Yes, we're going to put a South Korean brand in a list of cars that can compete with German premium vehicles. With the 3.3-liter twin-turbo V6 option ticked, the Stinger sends 368 hp and 376 lb-ft of torque to the rear wheels and still comes in at under $50,000, complete with all the luxury features and practicality anyone can need from a sports sedan. There's not a lot of downsides at the price for a premium quality rear-wheel-drive sedan that can carve up a mountain road with confidence. When it comes to value for money, Kia shows it still has the goods as long as the sports sedan is still in production.

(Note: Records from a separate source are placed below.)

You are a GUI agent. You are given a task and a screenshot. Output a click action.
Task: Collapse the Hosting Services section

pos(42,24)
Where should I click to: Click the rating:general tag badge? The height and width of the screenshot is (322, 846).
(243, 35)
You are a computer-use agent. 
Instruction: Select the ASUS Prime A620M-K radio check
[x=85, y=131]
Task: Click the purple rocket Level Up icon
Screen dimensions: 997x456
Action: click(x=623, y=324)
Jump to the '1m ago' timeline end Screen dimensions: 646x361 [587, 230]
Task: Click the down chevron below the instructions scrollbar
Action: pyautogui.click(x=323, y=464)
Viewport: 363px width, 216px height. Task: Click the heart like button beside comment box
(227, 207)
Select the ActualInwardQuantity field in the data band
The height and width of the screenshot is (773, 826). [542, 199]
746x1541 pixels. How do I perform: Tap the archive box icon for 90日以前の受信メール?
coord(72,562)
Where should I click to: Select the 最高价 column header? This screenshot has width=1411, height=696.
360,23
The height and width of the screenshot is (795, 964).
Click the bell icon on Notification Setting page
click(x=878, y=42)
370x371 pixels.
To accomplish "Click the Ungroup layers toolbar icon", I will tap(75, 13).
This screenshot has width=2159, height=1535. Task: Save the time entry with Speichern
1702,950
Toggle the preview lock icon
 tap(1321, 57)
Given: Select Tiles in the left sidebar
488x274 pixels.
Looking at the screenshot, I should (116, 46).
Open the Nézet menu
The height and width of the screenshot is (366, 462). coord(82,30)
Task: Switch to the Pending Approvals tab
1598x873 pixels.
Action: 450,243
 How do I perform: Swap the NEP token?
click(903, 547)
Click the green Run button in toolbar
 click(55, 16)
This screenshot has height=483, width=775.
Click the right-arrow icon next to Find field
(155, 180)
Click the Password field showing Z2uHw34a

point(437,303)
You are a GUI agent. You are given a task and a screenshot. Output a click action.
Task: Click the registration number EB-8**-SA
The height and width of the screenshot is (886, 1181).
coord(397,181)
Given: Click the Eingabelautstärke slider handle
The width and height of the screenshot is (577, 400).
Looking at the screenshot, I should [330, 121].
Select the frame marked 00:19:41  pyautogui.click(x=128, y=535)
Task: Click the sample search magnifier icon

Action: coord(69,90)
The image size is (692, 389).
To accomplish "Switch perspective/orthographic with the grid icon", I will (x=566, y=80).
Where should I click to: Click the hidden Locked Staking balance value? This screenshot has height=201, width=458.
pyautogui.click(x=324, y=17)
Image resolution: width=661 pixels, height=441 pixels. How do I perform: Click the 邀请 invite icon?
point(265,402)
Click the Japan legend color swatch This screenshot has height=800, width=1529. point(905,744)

Frankly, the V8-powered R/T Dodge Charger isn't that accomplished when it comes to sportiness, but the SRT Hellcat version is an entirely different proposition. A supercharged V8 making 717 hp and 650 lb-ft of torque sits under the hood, and the Dodge Charger SRT Hellcat also sits on adaptive suspension and has a generous list of standard features. The 'Jailbreak' option increases engine output to an even more bananas 807 hp and opens up new customization options. You won't catch a BMW M car in the corners, or off the line as the Charger SRT Hellcat is rear-wheel-drive only, but you won't find a sedan with more charisma and horsepower without spending supercar money. Unlike the Challenger SRT, though, the Charger SRT isn't a one-trick pony and has excellent chops as a sports sedan.
Acura is coming back on form, and the TLX was the first salvo. The latest TLX arrived in 2021 and split opinions inside the Carbuzz offices over its handling. But opinions differ and I loved driving the TLX hard, so expect me to shift out of third-person writing and into first with all the awkwardness of a Lamborghini driver trying to show off in front of a crowd. If you love spirited driving, you want the SH-AWD option ticked to get the drivetrain and chassis to communicate properly. Its 272 horsepower and 280 lb-ft of torque won't blow your mind, but it's enough. Mixed with a superbly well-balanced chassis, the playful SH-AWD system, sharp and accurate steering, and an upscale cabin, it makes for a fun and comfortable sports sedan.
The criticism in the office is that the TLX needs summer tires to be the car Acura professes it to be. It's a fair opinion, but it depends on what you want, and with summer tires, it would generate more grip for sure. However, there's a real joy to be had exploiting the chassis balance to get the steering on-throttle and the TLX moving around on the edge of grip without having to reach higher speeds. It will absolutely slide around if you want it to, and the SH-AWD is eager to help have fun. If you want something to take on BMW directly, go for for the Type S.
The Lexus IS comes with a huge caveat as a modern sports sedan. It's a sedate cruiser around town despite its 5.0-liter naturally aspirated V8 producing 472 hp and 395 lb-ft of torque. That's mainly down to the automatic transmission tuning, which is fine in normal mode but it remains seemingly tuned for economy in the Sport modes. The caveat is that to enjoy the engine to its maximum, you need to go manual with the paddles to keep it in the power band and rev it out to its 7,200 rpm redline. The balanced chassis makes the IS 500 fun to drive and kick around on a back road, but the soft suspension stops it from becoming the perfect thriller of a sports sedan. However, that suspension is downright sublime when the car is in daily driver mode, and the cabin is a wonderfully relaxing place to be for a commute.
The Karma GS-6 should have been on our "Cars You Forgot Are On Sale" list, but, well, we forgot about it. We shouldn't because when we test drove it in 2021, we had a great time with the car despite its outdated powertrain - the same hybrid system found in the BMW i8. In fact, it's a sedan that should not be written off as it's a blast to drive and looks absolutely sensational. Seriously, if you define a great car as being one you always look at as you walk away, the GS-6 is as good as it gets. It has supercar pricing and supercar power with 536 horsepower and 550 lb-ft combined. The interior is tight but comfortable and tighter in the rear. It's a sedan that will suit very few people, but those it does will fall in love with it.